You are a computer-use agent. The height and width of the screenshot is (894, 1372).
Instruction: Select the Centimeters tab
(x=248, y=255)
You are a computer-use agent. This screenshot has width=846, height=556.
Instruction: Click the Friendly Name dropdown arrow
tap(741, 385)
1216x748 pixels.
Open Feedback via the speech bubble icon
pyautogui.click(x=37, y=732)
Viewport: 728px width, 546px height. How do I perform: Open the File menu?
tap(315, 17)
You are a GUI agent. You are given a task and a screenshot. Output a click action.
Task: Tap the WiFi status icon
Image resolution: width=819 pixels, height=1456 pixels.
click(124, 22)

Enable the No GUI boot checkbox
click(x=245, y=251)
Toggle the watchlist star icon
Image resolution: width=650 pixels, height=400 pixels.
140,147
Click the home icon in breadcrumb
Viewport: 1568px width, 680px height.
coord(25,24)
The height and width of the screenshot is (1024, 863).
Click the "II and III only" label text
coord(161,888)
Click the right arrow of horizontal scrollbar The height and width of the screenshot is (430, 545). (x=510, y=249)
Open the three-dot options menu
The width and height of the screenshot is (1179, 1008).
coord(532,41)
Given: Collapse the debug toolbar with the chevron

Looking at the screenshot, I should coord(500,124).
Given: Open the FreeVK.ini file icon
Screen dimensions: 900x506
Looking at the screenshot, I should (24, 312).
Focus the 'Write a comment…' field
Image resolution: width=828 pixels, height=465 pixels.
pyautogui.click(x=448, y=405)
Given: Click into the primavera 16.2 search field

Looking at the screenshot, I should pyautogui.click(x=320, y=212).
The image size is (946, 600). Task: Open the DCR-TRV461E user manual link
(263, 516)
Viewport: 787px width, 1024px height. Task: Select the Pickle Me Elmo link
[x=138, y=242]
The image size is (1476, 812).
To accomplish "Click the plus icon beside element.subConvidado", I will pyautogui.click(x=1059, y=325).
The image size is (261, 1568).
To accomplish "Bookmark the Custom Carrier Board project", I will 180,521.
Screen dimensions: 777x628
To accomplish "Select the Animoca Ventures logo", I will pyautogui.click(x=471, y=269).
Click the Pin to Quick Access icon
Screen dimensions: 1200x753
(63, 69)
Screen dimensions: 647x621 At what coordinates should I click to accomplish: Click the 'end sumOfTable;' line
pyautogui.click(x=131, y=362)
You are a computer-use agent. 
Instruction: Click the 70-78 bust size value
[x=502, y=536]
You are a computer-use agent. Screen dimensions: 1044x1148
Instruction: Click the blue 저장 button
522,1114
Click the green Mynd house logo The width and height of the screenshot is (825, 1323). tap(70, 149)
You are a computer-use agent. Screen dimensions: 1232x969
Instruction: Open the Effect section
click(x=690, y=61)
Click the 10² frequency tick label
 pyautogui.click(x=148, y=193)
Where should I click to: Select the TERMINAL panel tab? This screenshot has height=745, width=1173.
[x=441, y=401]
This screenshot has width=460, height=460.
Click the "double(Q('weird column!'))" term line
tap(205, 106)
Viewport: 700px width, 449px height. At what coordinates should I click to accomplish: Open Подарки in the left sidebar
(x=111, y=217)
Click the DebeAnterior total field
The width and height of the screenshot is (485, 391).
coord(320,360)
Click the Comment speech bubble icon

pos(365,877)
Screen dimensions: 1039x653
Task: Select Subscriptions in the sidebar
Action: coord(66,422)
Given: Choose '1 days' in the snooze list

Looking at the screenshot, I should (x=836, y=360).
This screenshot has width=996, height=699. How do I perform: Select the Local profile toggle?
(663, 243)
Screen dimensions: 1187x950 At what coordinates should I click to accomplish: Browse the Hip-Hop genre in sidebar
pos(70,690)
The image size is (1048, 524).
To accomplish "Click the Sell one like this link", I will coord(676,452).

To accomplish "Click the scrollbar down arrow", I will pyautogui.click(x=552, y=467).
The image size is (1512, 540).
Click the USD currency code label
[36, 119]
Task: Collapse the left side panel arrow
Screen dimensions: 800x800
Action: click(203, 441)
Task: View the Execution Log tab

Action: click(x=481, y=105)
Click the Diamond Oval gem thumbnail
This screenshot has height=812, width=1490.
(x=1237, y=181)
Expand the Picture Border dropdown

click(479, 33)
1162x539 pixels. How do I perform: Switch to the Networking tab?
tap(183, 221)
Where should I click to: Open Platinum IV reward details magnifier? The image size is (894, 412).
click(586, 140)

+===+

Across the listing above, find all lines where the word "scrollbar" is present and copy them.

▸ SOLUTION:
Click the right arrow of horizontal scrollbar The height and width of the screenshot is (430, 545). (x=510, y=249)
To accomplish "Click the scrollbar down arrow", I will pyautogui.click(x=552, y=467).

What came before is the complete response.